No Name Players is a professional theatre company based in Pittsburgh, Pennsylvania. Founded in 2000 by Don DiGiulio at Marshall University in Huntington, West Virginia, the theatre company began as a creative outlet for DiGiulio and his classmates to hone their craft outside of college-related performance opportunities. It has since evolved to become an important part of Pittsburgh's theatre scene, establishing its presence in 2004 with a production of Charles Mee's Big Love, which was recognized as one of the Top Ten Plays of 2004 by the Pittsburgh Post-Gazette.

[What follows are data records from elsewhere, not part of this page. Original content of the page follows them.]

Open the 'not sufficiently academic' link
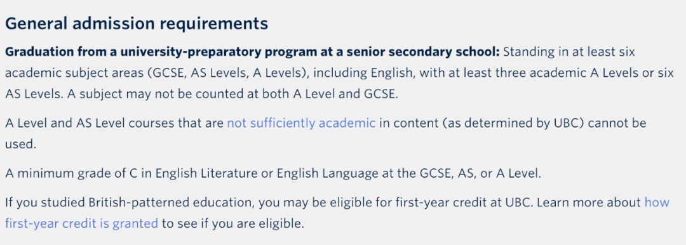This screenshot has width=686, height=245. (x=301, y=123)
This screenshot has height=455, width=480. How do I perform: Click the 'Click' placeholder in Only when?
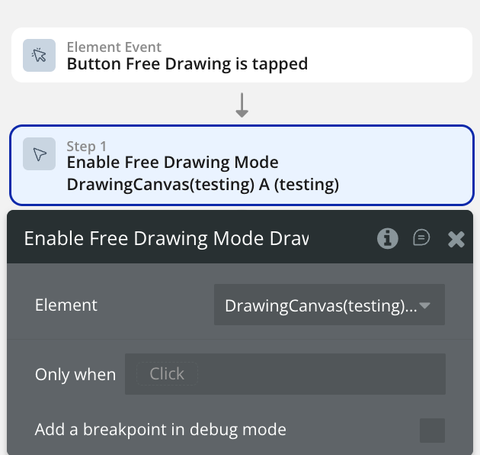167,374
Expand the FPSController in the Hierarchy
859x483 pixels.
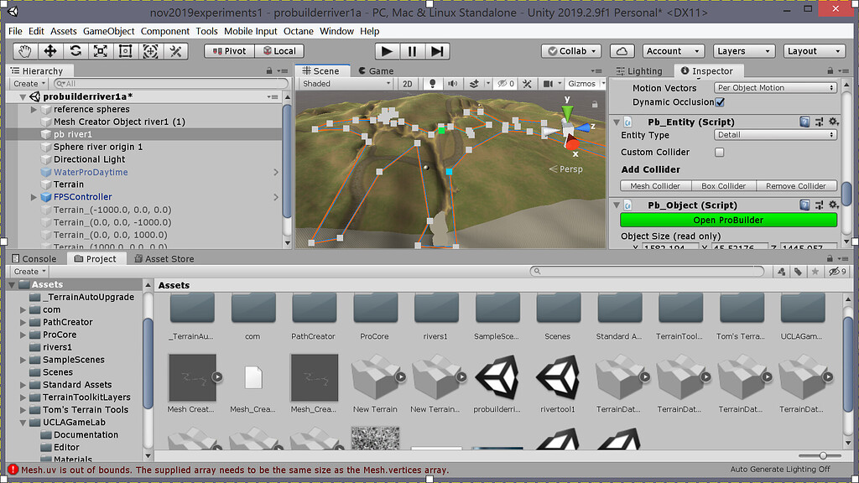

The company's mission is to "present unique and challenging theatrical productions by both new and established playwrights with an emphasis on the collaborative nature of theatre through ensemble." It is notable for its "SWAN Day" celebration, which is an annual theatrical event that features short plays and other performance pieces that are created primarily by women, in connection with the international holiday SWAN (Support Women Artists Now) Day which occurs on the last Saturday of Women's History Month. The company has no performance space of its own but has used performance spaces around Pittsburgh, including Pittsburgh Playwrights Theatre Company, Bricolage Production Company, and the Grey Box Theatre. It has received attention from Pittsburgh Post-Gazette, Pittsburgh Tribune-Review, Out Online, and Pittsburgh City Paper.

On January 30, 2012, No Name Players was one of twelve companies to participate in Organic Theater Pittsburgh's From the Ground Up event to promote collaborations between Pittsburgh playwrights and local theater troupes.